Catherwood, 32, grew up in Crystal Lake. And she sees nature as her “comfort place.” So, for a mural she did at 1704 N. Damen Ave. in Wicker Park, she imagined one of them shuttling a half-bird, half-frog creature down from the sky.
“Growing up in the Midwest, I have all those really magical memories from childhood of seeing them all fluttering down,” Catherwood says of the seeds everyone around Chicago knows as helicopters.
She painted the mural — named, of course, “Birdfrog” — over three days in September 2021.
She says she wanted to evoke a “peaceful feeling of going with the flow and enjoying the ride. You’re just looking at this odd creature, and you’re not sure where she came from, where she’s going, but it just seems OK.”
Catherwood moved to Humboldt Park nine years ago and does fine art illustration and works on the side on murals.
She says “Birdfrog,” painted in greens and blues, was inspired by her “memories of catching frogs in the creek and just how exciting it was and how strange they are.”
And the bird? That comes from her childhood, too. She remembers painting “little water colors” and giving her dad a picture every year.
“He loves birds, so I would paint him birds for his birthday,” Catherwood says. “He had basically a timeline of ‘tiny Laura’ to ‘grownup Laura’ getting better at painting side by side.”
Allan Weinberger, an art manager who has arranged for a number of large-scale murals, chose Catherwood for this one after being asked by a city official to “clean up the front facade” of the currently vacant space.
Weinberger says he’s been a fan for years and loves her “whimsical” style.
“She always weaves in some very clever, beautiful storytelling element,” he says.
Catherwood says she aims to create a “narrative” in the worlds she draws, though not so much actually telling a story as evoking a feeling.
“It’s sort of trying to diagram how things feel in a way that leaves it vague,” she says. “It’s not saying it exactly the way a storybook does.”

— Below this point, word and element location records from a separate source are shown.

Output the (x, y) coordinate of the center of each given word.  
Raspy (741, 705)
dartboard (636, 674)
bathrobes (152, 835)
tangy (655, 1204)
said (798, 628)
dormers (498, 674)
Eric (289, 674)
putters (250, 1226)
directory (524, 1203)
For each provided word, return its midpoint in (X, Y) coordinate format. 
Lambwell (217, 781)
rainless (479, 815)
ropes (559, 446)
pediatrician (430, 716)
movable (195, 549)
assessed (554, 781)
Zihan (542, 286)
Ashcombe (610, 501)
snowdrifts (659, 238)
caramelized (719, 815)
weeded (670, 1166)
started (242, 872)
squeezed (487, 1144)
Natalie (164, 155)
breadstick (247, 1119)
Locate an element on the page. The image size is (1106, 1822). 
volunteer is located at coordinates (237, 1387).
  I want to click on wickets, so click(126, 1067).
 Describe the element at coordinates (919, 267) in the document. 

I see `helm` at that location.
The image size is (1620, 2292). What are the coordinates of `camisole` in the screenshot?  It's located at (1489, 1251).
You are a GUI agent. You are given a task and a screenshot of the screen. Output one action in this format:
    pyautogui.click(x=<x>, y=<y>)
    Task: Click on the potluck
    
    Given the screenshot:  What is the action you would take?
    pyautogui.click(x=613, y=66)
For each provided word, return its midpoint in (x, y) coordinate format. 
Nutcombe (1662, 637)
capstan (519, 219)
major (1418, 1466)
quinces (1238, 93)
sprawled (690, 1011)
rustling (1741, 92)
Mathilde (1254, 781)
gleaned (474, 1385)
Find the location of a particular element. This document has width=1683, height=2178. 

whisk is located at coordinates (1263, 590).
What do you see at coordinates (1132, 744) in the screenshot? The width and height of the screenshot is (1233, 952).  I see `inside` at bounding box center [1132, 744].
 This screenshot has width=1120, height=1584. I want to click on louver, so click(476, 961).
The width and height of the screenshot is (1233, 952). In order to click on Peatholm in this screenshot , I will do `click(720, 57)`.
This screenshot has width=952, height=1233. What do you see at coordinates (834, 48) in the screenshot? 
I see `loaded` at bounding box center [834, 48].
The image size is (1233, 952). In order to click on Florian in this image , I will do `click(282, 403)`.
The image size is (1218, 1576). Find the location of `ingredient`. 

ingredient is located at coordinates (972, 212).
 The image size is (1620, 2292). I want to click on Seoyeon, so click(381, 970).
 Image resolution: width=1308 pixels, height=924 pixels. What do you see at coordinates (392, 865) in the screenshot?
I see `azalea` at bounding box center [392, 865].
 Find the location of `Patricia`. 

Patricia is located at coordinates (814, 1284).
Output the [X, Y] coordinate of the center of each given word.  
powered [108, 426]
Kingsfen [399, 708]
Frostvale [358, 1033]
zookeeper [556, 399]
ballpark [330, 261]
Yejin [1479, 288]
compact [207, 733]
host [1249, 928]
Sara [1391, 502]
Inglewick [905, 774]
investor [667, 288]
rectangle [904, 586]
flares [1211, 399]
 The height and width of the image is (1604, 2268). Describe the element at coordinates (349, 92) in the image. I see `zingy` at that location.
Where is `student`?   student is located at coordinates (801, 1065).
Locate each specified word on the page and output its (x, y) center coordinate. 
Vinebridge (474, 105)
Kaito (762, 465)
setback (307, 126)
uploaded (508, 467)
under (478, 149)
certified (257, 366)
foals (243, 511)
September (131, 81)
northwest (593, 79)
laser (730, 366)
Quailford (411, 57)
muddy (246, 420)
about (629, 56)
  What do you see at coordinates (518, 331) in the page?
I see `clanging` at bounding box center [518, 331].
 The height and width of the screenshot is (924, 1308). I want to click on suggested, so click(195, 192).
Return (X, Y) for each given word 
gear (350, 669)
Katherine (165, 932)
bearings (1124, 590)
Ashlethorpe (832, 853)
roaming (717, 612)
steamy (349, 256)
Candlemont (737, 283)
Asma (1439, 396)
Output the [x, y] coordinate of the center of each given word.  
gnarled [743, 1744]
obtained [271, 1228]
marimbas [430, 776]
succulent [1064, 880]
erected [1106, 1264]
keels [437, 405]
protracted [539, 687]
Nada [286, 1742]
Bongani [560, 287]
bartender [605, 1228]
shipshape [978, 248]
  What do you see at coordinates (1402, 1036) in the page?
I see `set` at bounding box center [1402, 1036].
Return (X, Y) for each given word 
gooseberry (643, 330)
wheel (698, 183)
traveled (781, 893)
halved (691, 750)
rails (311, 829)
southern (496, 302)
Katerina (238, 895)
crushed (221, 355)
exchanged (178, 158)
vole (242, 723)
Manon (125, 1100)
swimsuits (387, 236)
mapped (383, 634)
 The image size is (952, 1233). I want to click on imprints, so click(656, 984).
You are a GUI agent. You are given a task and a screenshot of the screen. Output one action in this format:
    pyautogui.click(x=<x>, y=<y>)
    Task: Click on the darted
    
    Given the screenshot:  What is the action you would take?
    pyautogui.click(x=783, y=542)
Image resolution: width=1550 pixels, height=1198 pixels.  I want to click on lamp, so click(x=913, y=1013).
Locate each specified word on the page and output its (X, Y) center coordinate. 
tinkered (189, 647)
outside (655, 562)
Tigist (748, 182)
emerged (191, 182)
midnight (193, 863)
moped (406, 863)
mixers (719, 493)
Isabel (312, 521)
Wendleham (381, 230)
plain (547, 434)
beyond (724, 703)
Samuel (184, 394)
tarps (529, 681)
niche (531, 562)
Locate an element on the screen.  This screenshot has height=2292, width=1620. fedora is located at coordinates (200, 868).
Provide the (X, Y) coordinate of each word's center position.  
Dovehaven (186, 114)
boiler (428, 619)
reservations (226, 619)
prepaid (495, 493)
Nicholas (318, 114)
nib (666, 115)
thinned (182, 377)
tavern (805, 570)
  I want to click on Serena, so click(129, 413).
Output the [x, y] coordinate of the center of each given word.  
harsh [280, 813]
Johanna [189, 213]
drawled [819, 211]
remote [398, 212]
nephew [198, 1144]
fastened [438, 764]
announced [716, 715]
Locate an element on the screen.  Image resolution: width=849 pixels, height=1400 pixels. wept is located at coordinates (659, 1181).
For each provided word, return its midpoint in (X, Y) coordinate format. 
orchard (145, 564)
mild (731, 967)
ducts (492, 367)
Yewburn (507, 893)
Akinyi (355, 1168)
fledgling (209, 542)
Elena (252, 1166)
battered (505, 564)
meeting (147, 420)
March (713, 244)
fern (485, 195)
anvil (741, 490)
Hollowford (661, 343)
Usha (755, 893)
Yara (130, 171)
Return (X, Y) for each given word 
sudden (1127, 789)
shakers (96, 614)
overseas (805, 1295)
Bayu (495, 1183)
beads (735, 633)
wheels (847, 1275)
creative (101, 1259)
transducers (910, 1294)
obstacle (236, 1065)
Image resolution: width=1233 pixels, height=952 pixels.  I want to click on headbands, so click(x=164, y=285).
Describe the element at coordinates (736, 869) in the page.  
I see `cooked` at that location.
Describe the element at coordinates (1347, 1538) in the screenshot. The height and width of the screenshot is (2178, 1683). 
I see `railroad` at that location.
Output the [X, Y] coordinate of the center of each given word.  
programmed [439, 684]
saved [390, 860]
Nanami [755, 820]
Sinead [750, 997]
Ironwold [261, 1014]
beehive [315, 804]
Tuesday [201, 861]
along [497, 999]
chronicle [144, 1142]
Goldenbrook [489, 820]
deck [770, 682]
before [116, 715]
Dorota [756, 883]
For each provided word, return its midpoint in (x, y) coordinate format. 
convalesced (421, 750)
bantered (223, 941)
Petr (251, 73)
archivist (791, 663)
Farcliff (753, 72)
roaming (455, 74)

Given carte blanche with the design, Catherwood turned to a postcard she’d previously created for inspiration.
“I just really liked the feeling of the image a lot, so I reworked it to be a colorful mural for this job,” she says.
Before deciding to be an artist, Catherwood studied molecular biology at the University of Illinois Urbana-Champaign, graduating in three years and realizing she “can’t live without” art.
“When I went to college and had a very intense scientific major, I suddenly didn’t have time to just draw and paint whenever I wanted, and that’s when I realized how important it was to me,” she says.
She went on to study at an atelier — “a small art conservatory” — to learn “the fundamentals in this very step-by-step, layer-by-layer way of building your understanding and abilities.”
Despite having “switched trajectories,” Catherwood says she “loved molecular biology because it made a lot of the mysteries of life into these little puzzles.”
Now, nature — which she describes as “intimate” and “mysterious” — is a key part of her art.
“I feel like I’m trying to give a close-capture of a moment in the scene of these creatures that I draw,” she says, “a connection with the natural world.”